Making Your Reader Care

How can novel writers compel the reader to care about the story? First, a novel must answer the question, “What does this character want, what are the obstacles and what will said character do to overcome obstacles and obtain the goal?” Another answer that readers demand is, “Why should I care?”
Writing Tip for Today: Making a reader care requires a combination of an intriguing story line, a compelling author voice and an interesting character to follow. The caring part usually comes from presenting a worthy goal or high stakes that fuel curiosity. Curiosity turns pages. How can you keep the reader engaged so this page turning occurs?

  • Present a Worthy Character. Novelists employ “strong characters” for a reason–they feel worth the reader’s time. Many a novel flounders when a writer attempts to make a reader care about a weak character. The reasoning usually is something like, “My character starts out weak but ends up stronger than she ever thought she could be.” Sometimes this works–I’ll concede that Mr. Magoo or Daffy Duck are underdogs who never get it right. And Underdog! But we usually see past a bumbling exterior and glimpse a strength beneath. A really weak character can’t act and that won’t fly with a reader. Even if he is Underdog.

- DATA SHOWN
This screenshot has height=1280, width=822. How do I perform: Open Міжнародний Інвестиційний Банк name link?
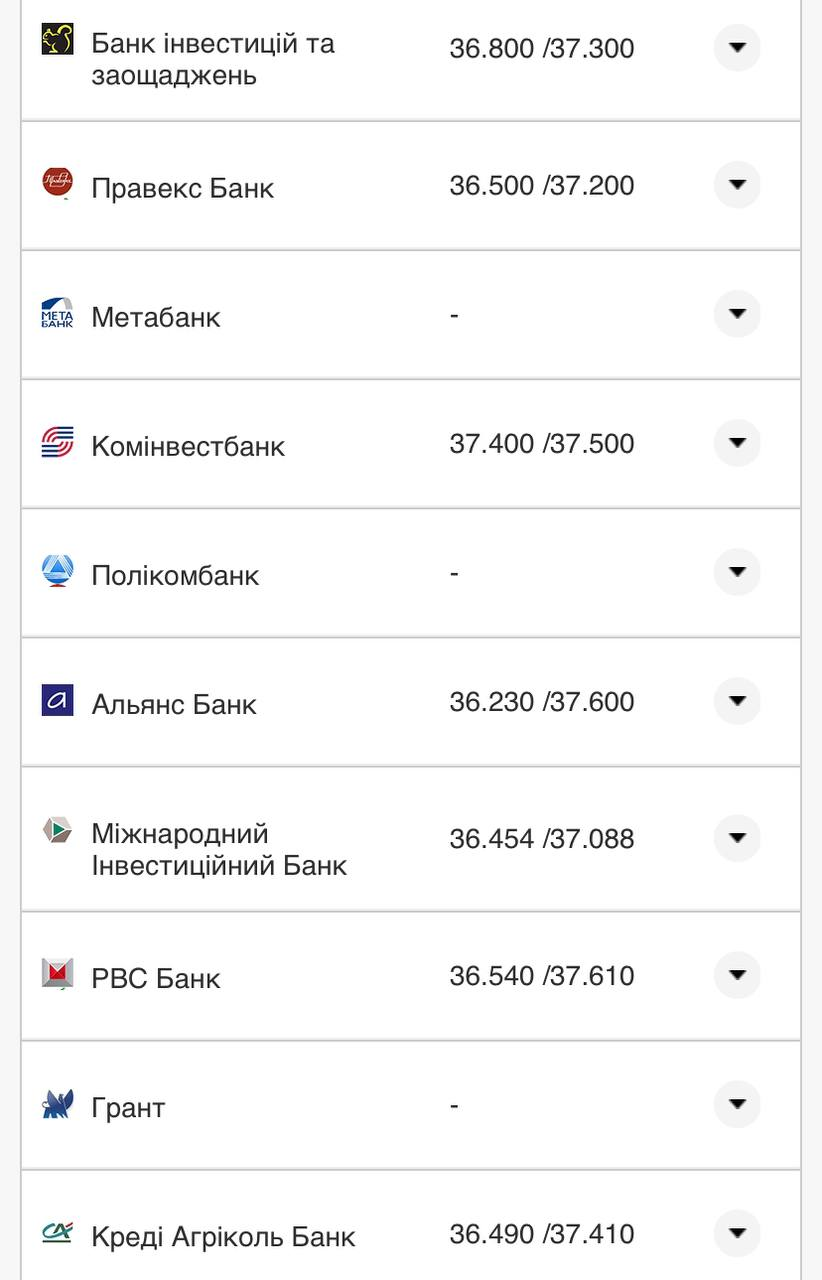(x=218, y=849)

- INSTRUCTION 1
In the text on making a reader care, what does it say turns pages?
- INSTRUCTION 2
List everything that the text on making a reader care says must be combined to make a reader care.

- EXERCISE ANSWER 1
Curiosity.

- EXERCISE ANSWER 2
An intriguing story line, a compelling author voice, and an interesting character to follow.